[Directions for this task]
Reprint the entries without altering anything.
═══ Data for review
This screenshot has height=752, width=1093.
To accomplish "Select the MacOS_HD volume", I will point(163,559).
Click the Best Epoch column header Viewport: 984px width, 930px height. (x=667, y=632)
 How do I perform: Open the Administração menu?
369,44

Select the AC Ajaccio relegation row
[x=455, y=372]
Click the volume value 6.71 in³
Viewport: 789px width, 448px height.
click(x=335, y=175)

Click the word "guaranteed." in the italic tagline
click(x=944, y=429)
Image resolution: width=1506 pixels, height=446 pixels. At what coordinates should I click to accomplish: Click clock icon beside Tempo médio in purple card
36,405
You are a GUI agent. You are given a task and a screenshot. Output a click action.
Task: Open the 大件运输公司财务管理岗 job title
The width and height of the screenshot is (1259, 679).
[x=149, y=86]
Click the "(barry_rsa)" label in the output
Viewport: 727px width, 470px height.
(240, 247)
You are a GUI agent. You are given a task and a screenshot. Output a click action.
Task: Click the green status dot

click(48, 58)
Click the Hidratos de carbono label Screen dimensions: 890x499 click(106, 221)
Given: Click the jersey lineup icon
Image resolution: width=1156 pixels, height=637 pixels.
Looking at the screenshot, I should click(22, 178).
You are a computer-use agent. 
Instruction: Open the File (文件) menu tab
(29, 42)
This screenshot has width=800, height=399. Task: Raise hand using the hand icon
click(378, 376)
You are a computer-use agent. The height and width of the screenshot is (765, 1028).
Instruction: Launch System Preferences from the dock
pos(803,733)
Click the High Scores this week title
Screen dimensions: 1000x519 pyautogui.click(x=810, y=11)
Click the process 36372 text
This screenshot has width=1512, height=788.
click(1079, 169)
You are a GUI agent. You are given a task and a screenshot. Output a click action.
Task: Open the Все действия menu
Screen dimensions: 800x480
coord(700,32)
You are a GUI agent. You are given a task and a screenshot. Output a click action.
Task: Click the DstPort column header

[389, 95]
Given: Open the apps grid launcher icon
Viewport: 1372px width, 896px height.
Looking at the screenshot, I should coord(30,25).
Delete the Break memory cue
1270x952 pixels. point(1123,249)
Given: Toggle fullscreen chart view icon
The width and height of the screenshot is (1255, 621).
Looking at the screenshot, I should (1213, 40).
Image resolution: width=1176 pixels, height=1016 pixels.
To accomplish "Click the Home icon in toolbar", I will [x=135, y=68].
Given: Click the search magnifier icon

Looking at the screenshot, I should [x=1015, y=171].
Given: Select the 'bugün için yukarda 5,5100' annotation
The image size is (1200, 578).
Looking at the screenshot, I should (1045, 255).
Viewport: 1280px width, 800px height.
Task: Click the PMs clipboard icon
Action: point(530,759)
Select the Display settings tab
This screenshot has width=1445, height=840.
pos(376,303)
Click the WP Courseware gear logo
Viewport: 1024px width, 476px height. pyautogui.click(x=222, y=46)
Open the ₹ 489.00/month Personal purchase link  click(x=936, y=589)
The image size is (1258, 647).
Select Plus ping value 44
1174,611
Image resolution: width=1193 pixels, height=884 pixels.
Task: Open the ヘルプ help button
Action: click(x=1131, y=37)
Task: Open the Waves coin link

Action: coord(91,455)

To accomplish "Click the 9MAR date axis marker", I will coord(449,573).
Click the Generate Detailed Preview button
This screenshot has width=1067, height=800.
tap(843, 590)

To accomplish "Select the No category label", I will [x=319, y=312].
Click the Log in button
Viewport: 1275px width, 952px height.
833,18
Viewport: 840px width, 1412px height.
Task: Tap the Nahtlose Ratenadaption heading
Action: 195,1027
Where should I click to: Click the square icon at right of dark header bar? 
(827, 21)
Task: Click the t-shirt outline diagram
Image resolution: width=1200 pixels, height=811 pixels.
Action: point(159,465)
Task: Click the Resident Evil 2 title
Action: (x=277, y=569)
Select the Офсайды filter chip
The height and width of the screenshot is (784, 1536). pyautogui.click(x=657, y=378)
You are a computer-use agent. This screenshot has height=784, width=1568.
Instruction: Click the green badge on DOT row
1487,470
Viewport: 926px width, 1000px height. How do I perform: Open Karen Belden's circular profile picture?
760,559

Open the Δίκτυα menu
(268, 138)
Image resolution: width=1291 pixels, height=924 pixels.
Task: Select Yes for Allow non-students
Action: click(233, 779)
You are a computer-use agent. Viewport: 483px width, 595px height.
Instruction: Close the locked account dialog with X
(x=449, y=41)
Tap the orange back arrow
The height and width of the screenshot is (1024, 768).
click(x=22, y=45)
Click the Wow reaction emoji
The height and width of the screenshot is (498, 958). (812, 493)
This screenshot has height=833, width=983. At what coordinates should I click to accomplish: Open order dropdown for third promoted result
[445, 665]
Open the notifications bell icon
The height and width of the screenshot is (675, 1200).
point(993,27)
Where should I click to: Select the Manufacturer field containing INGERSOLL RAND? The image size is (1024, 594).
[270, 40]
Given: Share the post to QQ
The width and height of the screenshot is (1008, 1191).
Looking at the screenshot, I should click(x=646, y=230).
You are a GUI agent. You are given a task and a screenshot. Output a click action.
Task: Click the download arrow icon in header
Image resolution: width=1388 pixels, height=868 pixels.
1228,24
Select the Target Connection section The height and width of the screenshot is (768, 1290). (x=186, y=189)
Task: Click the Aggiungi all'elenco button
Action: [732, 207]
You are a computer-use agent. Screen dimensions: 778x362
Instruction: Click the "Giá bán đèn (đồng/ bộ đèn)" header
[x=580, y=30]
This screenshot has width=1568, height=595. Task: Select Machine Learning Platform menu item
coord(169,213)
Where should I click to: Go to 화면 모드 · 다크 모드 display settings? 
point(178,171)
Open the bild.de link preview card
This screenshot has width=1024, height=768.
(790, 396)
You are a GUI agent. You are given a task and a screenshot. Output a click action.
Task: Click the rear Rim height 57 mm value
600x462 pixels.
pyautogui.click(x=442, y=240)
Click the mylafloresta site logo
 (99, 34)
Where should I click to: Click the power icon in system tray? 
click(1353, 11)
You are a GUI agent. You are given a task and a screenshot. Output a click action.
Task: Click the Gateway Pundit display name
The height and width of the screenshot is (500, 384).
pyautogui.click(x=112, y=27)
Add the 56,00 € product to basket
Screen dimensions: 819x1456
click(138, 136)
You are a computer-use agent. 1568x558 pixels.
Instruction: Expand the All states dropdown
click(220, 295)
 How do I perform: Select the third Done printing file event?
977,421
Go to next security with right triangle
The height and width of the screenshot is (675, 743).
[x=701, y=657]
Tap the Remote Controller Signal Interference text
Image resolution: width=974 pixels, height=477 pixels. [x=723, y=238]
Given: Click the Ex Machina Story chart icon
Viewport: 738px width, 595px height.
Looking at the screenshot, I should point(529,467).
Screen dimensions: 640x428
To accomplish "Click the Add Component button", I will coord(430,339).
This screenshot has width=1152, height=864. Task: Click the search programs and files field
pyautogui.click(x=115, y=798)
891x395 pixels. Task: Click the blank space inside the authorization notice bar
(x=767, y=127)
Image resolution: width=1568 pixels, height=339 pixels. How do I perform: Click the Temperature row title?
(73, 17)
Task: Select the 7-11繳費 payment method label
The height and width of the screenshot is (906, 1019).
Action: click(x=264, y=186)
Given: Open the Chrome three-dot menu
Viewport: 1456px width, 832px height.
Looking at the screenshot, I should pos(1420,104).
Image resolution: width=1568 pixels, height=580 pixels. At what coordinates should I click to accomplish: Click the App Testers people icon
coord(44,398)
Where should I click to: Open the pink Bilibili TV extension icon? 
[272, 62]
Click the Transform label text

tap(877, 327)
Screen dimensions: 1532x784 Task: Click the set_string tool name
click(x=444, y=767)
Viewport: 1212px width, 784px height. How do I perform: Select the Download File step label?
══════
[Solved exercise]
This screenshot has height=752, width=1093.
To accomplish "Select the MacOS_HD volume", I will point(163,559).
Click the Best Epoch column header Viewport: 984px width, 930px height. (x=667, y=632)
 How do I perform: Open the Administração menu?
369,44

Select the AC Ajaccio relegation row
[x=455, y=372]
Click the volume value 6.71 in³
Viewport: 789px width, 448px height.
click(x=335, y=175)

Click the word "guaranteed." in the italic tagline
click(x=944, y=429)
Image resolution: width=1506 pixels, height=446 pixels. At what coordinates should I click to accomplish: Click clock icon beside Tempo médio in purple card
36,405
You are a GUI agent. You are given a task and a screenshot. Output a click action.
Task: Open the 大件运输公司财务管理岗 job title
The width and height of the screenshot is (1259, 679).
[x=149, y=86]
Click the "(barry_rsa)" label in the output
Viewport: 727px width, 470px height.
(240, 247)
You are a GUI agent. You are given a task and a screenshot. Output a click action.
Task: Click the green status dot

click(48, 58)
Click the Hidratos de carbono label Screen dimensions: 890x499 click(106, 221)
Given: Click the jersey lineup icon
Image resolution: width=1156 pixels, height=637 pixels.
Looking at the screenshot, I should click(22, 178).
You are a computer-use agent. 
Instruction: Open the File (文件) menu tab
(29, 42)
This screenshot has width=800, height=399. Task: Raise hand using the hand icon
click(378, 376)
You are a computer-use agent. The height and width of the screenshot is (765, 1028).
Instruction: Launch System Preferences from the dock
pos(803,733)
Click the High Scores this week title
Screen dimensions: 1000x519 pyautogui.click(x=810, y=11)
Click the process 36372 text
This screenshot has width=1512, height=788.
click(1079, 169)
You are a GUI agent. You are given a task and a screenshot. Output a click action.
Task: Open the Все действия menu
Screen dimensions: 800x480
coord(700,32)
You are a GUI agent. You are given a task and a screenshot. Output a click action.
Task: Click the DstPort column header

[389, 95]
Given: Open the apps grid launcher icon
Viewport: 1372px width, 896px height.
Looking at the screenshot, I should coord(30,25).
Delete the Break memory cue
1270x952 pixels. point(1123,249)
Given: Toggle fullscreen chart view icon
The width and height of the screenshot is (1255, 621).
Looking at the screenshot, I should (1213, 40).
Image resolution: width=1176 pixels, height=1016 pixels.
To accomplish "Click the Home icon in toolbar", I will [x=135, y=68].
Given: Click the search magnifier icon

Looking at the screenshot, I should [x=1015, y=171].
Given: Select the 'bugün için yukarda 5,5100' annotation
The image size is (1200, 578).
Looking at the screenshot, I should (1045, 255).
Viewport: 1280px width, 800px height.
Task: Click the PMs clipboard icon
Action: point(530,759)
Select the Display settings tab
This screenshot has width=1445, height=840.
pos(376,303)
Click the WP Courseware gear logo
Viewport: 1024px width, 476px height. pyautogui.click(x=222, y=46)
Open the ₹ 489.00/month Personal purchase link  click(x=936, y=589)
The image size is (1258, 647).
Select Plus ping value 44
1174,611
Image resolution: width=1193 pixels, height=884 pixels.
Task: Open the ヘルプ help button
Action: click(x=1131, y=37)
Task: Open the Waves coin link

Action: coord(91,455)

To accomplish "Click the 9MAR date axis marker", I will coord(449,573).
Click the Generate Detailed Preview button
This screenshot has width=1067, height=800.
tap(843, 590)

To accomplish "Select the No category label", I will [x=319, y=312].
Click the Log in button
Viewport: 1275px width, 952px height.
833,18
Viewport: 840px width, 1412px height.
Task: Tap the Nahtlose Ratenadaption heading
Action: 195,1027
Where should I click to: Click the square icon at right of dark header bar? 
(827, 21)
Task: Click the t-shirt outline diagram
Image resolution: width=1200 pixels, height=811 pixels.
Action: point(159,465)
Task: Click the Resident Evil 2 title
Action: (x=277, y=569)
Select the Офсайды filter chip
The height and width of the screenshot is (784, 1536). pyautogui.click(x=657, y=378)
You are a computer-use agent. This screenshot has height=784, width=1568.
Instruction: Click the green badge on DOT row
1487,470
Viewport: 926px width, 1000px height. How do I perform: Open Karen Belden's circular profile picture?
760,559

Open the Δίκτυα menu
(268, 138)
Image resolution: width=1291 pixels, height=924 pixels.
Task: Select Yes for Allow non-students
Action: click(233, 779)
You are a computer-use agent. Viewport: 483px width, 595px height.
Instruction: Close the locked account dialog with X
(x=449, y=41)
Tap the orange back arrow
The height and width of the screenshot is (1024, 768).
click(x=22, y=45)
Click the Wow reaction emoji
The height and width of the screenshot is (498, 958). (812, 493)
This screenshot has height=833, width=983. At what coordinates should I click to accomplish: Open order dropdown for third promoted result
[445, 665]
Open the notifications bell icon
The height and width of the screenshot is (675, 1200).
point(993,27)
Where should I click to: Select the Manufacturer field containing INGERSOLL RAND? The image size is (1024, 594).
[270, 40]
Given: Share the post to QQ
The width and height of the screenshot is (1008, 1191).
Looking at the screenshot, I should click(x=646, y=230).
You are a GUI agent. You are given a task and a screenshot. Output a click action.
Task: Click the download arrow icon in header
Image resolution: width=1388 pixels, height=868 pixels.
1228,24
Select the Target Connection section The height and width of the screenshot is (768, 1290). (x=186, y=189)
Task: Click the Aggiungi all'elenco button
Action: [732, 207]
You are a computer-use agent. Screen dimensions: 778x362
Instruction: Click the "Giá bán đèn (đồng/ bộ đèn)" header
[x=580, y=30]
This screenshot has width=1568, height=595. Task: Select Machine Learning Platform menu item
coord(169,213)
Where should I click to: Go to 화면 모드 · 다크 모드 display settings? 
point(178,171)
Open the bild.de link preview card
This screenshot has width=1024, height=768.
(790, 396)
You are a GUI agent. You are given a task and a screenshot. Output a click action.
Task: Click the rear Rim height 57 mm value
600x462 pixels.
pyautogui.click(x=442, y=240)
Click the mylafloresta site logo
 (99, 34)
Where should I click to: Click the power icon in system tray? 
click(1353, 11)
You are a GUI agent. You are given a task and a screenshot. Output a click action.
Task: Click the Gateway Pundit display name
The height and width of the screenshot is (500, 384).
pyautogui.click(x=112, y=27)
Add the 56,00 € product to basket
Screen dimensions: 819x1456
click(138, 136)
You are a computer-use agent. 1568x558 pixels.
Instruction: Expand the All states dropdown
click(220, 295)
 How do I perform: Select the third Done printing file event?
977,421
Go to next security with right triangle
The height and width of the screenshot is (675, 743).
[x=701, y=657]
Tap the Remote Controller Signal Interference text
Image resolution: width=974 pixels, height=477 pixels. [x=723, y=238]
Given: Click the Ex Machina Story chart icon
Viewport: 738px width, 595px height.
Looking at the screenshot, I should point(529,467).
Screen dimensions: 640x428
To accomplish "Click the Add Component button", I will coord(430,339).
This screenshot has width=1152, height=864. Task: Click the search programs and files field
pyautogui.click(x=115, y=798)
891x395 pixels. Task: Click the blank space inside the authorization notice bar
(x=767, y=127)
Image resolution: width=1568 pixels, height=339 pixels. How do I perform: Click the Temperature row title?
(73, 17)
Task: Select the 7-11繳費 payment method label
The height and width of the screenshot is (906, 1019).
Action: click(x=264, y=186)
Given: Open the Chrome three-dot menu
Viewport: 1456px width, 832px height.
Looking at the screenshot, I should pos(1420,104).
Image resolution: width=1568 pixels, height=580 pixels. At what coordinates should I click to accomplish: Click the App Testers people icon
coord(44,398)
Where should I click to: Open the pink Bilibili TV extension icon? 
[272, 62]
Click the Transform label text

tap(877, 327)
Screen dimensions: 1532x784 Task: Click the set_string tool name
click(x=444, y=767)
Viewport: 1212px width, 784px height. How do I perform: Select the Download File step label?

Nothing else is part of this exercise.